Jeremiah 16:16 (NIV)
16 "But now I will send for many fishermen," declares the LORD, "and they will catch them. After that I will send for many hunters, and they will hunt them down on every mountain and hill and from the crevices of the rocks.
Ezekiel 12:13 (NIV)
13 I will spread my net for him, and he will be caught in my snare; I will bring him to Babylonia, the land of the Chaldeans, but he will not see it, and there he will die.
Ezekiel 29:4 (NIV)
4 But I will put hooks in your jaws and make the fish of your streams stick to your scales. I will pull you out from among your streams, with all the fish sticking to your scales.
Amos 4:2 (NIV)
2 The Sovereign LORD has sworn by his holiness: "The time will surely come when you will be taken away with hooks, the last of you with fishhooks.
Habakkuk 1:14-17 (NIV)
14 You have made men like fish in the sea, like sea creatures that have no ruler.
15 The wicked foe pulls all of them up with hooks, he catches them in his net, he gathers them up in his dragnet; and so he rejoices and is glad.
16 Therefore he sacrifices to his net and burns incense to his dragnet, for by his net he lives in luxury and enjoys the choicest food.
17 Is he to keep on emptying his net, destroying nations without mercy?
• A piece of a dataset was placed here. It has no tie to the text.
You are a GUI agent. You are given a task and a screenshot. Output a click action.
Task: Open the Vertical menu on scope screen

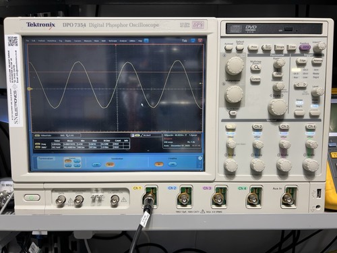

And it’s the same in the New Testament.  Look at the parable of the dragnet:

Matthew 13:47-50 (NIV)
47 "Once again, the kingdom of heaven is like a net that was let down into the lake and caught all kinds of fish.
48 When it was full, the fishermen pulled it up on the shore. Then they sat down and collected the good fish in baskets, but threw the bad away.
49 This is how it will be at the end of the age. The angels will come and separate the wicked from the righteous
50 and throw them into the fiery furnace, where there will be weeping and gnashing of teeth.
If we look at other writings from that era we find the same equation of fishers of men with the judgment of God. In the Dead Sea Scrolls we read “And thou has set me in a place of exile among many fishers that stretch out a net upon the face of the waters and [among] hunters [sent] against the sons of perversity.”  1QH 5:7 – 8

And if we cast our nets even further and look at the Gnostic Gospel of Thomas we find another parable:

“And he said ‘The Man is like a wise fisherman who cast his net into the sea and drew it up from the sea full of small fish.  Among them the wise fisherman found a fine large fish.  He threw all the small fish back into the sea and chose the large fish without regret.” Gospel of Thomas, Logion 8

This call to be “fishers of men” was no cutesy kids’ chorus.  This was a call for the disciples of Jesus to become bearers of an urgent eschatological warning.  The Kingdom of God was breaking into the world and his followers were to confront people with its proclamation.  Repentance and belief would bring salvation, rejection and unbelief would bring judgment.  The people of God were being rescued - fished out - from the waters - which all through the scriptures are equated with the enemy of God, the underworld, sin and death.  

This is not what my mother taught us in Sunday school, but it probably should have been.